## Data records
○ ○ ○

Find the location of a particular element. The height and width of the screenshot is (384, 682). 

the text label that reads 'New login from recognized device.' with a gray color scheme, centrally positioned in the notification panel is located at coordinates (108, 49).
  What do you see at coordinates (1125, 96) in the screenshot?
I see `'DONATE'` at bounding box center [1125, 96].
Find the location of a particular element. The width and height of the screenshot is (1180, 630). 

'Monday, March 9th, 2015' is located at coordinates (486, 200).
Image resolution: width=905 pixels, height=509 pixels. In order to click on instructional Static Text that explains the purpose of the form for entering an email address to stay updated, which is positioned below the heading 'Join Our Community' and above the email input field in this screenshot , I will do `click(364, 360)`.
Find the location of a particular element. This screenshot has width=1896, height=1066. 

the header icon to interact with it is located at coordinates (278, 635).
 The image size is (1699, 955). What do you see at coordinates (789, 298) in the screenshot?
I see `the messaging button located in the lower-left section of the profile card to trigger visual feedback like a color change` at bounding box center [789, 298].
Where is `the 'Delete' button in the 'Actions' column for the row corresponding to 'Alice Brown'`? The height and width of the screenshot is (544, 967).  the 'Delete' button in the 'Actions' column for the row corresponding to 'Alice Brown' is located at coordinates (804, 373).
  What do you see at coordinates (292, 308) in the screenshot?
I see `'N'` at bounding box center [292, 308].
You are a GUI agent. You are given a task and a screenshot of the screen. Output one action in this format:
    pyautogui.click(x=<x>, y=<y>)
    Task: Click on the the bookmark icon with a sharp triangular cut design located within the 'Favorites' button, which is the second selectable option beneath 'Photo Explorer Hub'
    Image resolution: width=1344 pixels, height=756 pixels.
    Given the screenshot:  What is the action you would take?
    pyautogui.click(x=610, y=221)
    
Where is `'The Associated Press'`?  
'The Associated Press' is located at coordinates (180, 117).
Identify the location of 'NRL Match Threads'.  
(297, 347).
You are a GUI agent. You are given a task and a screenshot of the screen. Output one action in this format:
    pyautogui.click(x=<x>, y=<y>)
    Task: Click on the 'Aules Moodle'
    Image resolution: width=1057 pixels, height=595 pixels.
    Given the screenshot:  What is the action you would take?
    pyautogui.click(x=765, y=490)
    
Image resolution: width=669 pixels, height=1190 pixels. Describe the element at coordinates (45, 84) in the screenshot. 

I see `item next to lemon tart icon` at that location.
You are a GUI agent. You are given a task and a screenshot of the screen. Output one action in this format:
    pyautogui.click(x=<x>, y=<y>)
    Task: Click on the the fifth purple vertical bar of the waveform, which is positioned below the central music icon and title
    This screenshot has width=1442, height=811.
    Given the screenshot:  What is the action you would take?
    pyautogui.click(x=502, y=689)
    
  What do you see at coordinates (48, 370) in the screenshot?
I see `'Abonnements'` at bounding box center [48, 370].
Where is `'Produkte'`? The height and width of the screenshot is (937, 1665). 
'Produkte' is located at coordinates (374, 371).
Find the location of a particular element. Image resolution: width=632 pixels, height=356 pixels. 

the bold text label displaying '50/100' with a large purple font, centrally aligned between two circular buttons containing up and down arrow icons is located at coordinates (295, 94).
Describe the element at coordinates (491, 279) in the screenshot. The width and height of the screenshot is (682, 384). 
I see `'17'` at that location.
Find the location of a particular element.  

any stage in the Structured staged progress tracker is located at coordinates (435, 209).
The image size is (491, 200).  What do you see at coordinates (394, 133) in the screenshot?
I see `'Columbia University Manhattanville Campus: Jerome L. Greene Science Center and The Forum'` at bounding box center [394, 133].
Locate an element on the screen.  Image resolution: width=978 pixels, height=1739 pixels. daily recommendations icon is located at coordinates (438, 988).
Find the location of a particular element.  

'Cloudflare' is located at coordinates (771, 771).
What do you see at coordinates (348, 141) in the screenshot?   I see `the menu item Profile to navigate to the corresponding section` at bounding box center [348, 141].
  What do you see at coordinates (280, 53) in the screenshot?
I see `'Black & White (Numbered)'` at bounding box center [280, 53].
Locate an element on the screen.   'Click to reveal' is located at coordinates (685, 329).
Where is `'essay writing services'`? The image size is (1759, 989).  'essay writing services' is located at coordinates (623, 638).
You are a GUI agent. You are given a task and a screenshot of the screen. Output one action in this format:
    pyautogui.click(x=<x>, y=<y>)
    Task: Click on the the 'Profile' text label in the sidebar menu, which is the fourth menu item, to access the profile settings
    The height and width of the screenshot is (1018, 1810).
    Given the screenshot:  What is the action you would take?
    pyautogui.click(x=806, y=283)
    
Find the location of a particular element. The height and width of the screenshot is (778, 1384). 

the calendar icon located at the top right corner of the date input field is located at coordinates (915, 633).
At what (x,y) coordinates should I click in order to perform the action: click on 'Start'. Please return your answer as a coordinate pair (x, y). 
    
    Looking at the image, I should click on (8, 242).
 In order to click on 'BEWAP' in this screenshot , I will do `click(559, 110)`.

○ ○ ○

## Problem requirements
Copy out the entire listing above word for word, keeping every line in its original order and form.

## Correct result
Find the location of a particular element. The height and width of the screenshot is (384, 682). 

the text label that reads 'New login from recognized device.' with a gray color scheme, centrally positioned in the notification panel is located at coordinates (108, 49).
  What do you see at coordinates (1125, 96) in the screenshot?
I see `'DONATE'` at bounding box center [1125, 96].
Find the location of a particular element. The width and height of the screenshot is (1180, 630). 

'Monday, March 9th, 2015' is located at coordinates (486, 200).
Image resolution: width=905 pixels, height=509 pixels. In order to click on instructional Static Text that explains the purpose of the form for entering an email address to stay updated, which is positioned below the heading 'Join Our Community' and above the email input field in this screenshot , I will do `click(364, 360)`.
Find the location of a particular element. This screenshot has width=1896, height=1066. 

the header icon to interact with it is located at coordinates (278, 635).
 The image size is (1699, 955). What do you see at coordinates (789, 298) in the screenshot?
I see `the messaging button located in the lower-left section of the profile card to trigger visual feedback like a color change` at bounding box center [789, 298].
Where is `the 'Delete' button in the 'Actions' column for the row corresponding to 'Alice Brown'`? The height and width of the screenshot is (544, 967).  the 'Delete' button in the 'Actions' column for the row corresponding to 'Alice Brown' is located at coordinates (804, 373).
  What do you see at coordinates (292, 308) in the screenshot?
I see `'N'` at bounding box center [292, 308].
You are a GUI agent. You are given a task and a screenshot of the screen. Output one action in this format:
    pyautogui.click(x=<x>, y=<y>)
    Task: Click on the the bookmark icon with a sharp triangular cut design located within the 'Favorites' button, which is the second selectable option beneath 'Photo Explorer Hub'
    Image resolution: width=1344 pixels, height=756 pixels.
    Given the screenshot:  What is the action you would take?
    pyautogui.click(x=610, y=221)
    
Where is `'The Associated Press'`?  
'The Associated Press' is located at coordinates (180, 117).
Identify the location of 'NRL Match Threads'.  
(297, 347).
You are a GUI agent. You are given a task and a screenshot of the screen. Output one action in this format:
    pyautogui.click(x=<x>, y=<y>)
    Task: Click on the 'Aules Moodle'
    Image resolution: width=1057 pixels, height=595 pixels.
    Given the screenshot:  What is the action you would take?
    pyautogui.click(x=765, y=490)
    
Image resolution: width=669 pixels, height=1190 pixels. Describe the element at coordinates (45, 84) in the screenshot. 

I see `item next to lemon tart icon` at that location.
You are a GUI agent. You are given a task and a screenshot of the screen. Output one action in this format:
    pyautogui.click(x=<x>, y=<y>)
    Task: Click on the the fifth purple vertical bar of the waveform, which is positioned below the central music icon and title
    This screenshot has width=1442, height=811.
    Given the screenshot:  What is the action you would take?
    pyautogui.click(x=502, y=689)
    
  What do you see at coordinates (48, 370) in the screenshot?
I see `'Abonnements'` at bounding box center [48, 370].
Where is `'Produkte'`? The height and width of the screenshot is (937, 1665). 
'Produkte' is located at coordinates (374, 371).
Find the location of a particular element. Image resolution: width=632 pixels, height=356 pixels. 

the bold text label displaying '50/100' with a large purple font, centrally aligned between two circular buttons containing up and down arrow icons is located at coordinates (295, 94).
Describe the element at coordinates (491, 279) in the screenshot. The width and height of the screenshot is (682, 384). 
I see `'17'` at that location.
Find the location of a particular element.  

any stage in the Structured staged progress tracker is located at coordinates (435, 209).
The image size is (491, 200).  What do you see at coordinates (394, 133) in the screenshot?
I see `'Columbia University Manhattanville Campus: Jerome L. Greene Science Center and The Forum'` at bounding box center [394, 133].
Locate an element on the screen.  Image resolution: width=978 pixels, height=1739 pixels. daily recommendations icon is located at coordinates (438, 988).
Find the location of a particular element.  

'Cloudflare' is located at coordinates (771, 771).
What do you see at coordinates (348, 141) in the screenshot?   I see `the menu item Profile to navigate to the corresponding section` at bounding box center [348, 141].
  What do you see at coordinates (280, 53) in the screenshot?
I see `'Black & White (Numbered)'` at bounding box center [280, 53].
Locate an element on the screen.   'Click to reveal' is located at coordinates (685, 329).
Where is `'essay writing services'`? The image size is (1759, 989).  'essay writing services' is located at coordinates (623, 638).
You are a GUI agent. You are given a task and a screenshot of the screen. Output one action in this format:
    pyautogui.click(x=<x>, y=<y>)
    Task: Click on the the 'Profile' text label in the sidebar menu, which is the fourth menu item, to access the profile settings
    The height and width of the screenshot is (1018, 1810).
    Given the screenshot:  What is the action you would take?
    pyautogui.click(x=806, y=283)
    
Find the location of a particular element. The height and width of the screenshot is (778, 1384). 

the calendar icon located at the top right corner of the date input field is located at coordinates (915, 633).
At what (x,y) coordinates should I click in order to perform the action: click on 'Start'. Please return your answer as a coordinate pair (x, y). 
    
    Looking at the image, I should click on (8, 242).
 In order to click on 'BEWAP' in this screenshot , I will do `click(559, 110)`.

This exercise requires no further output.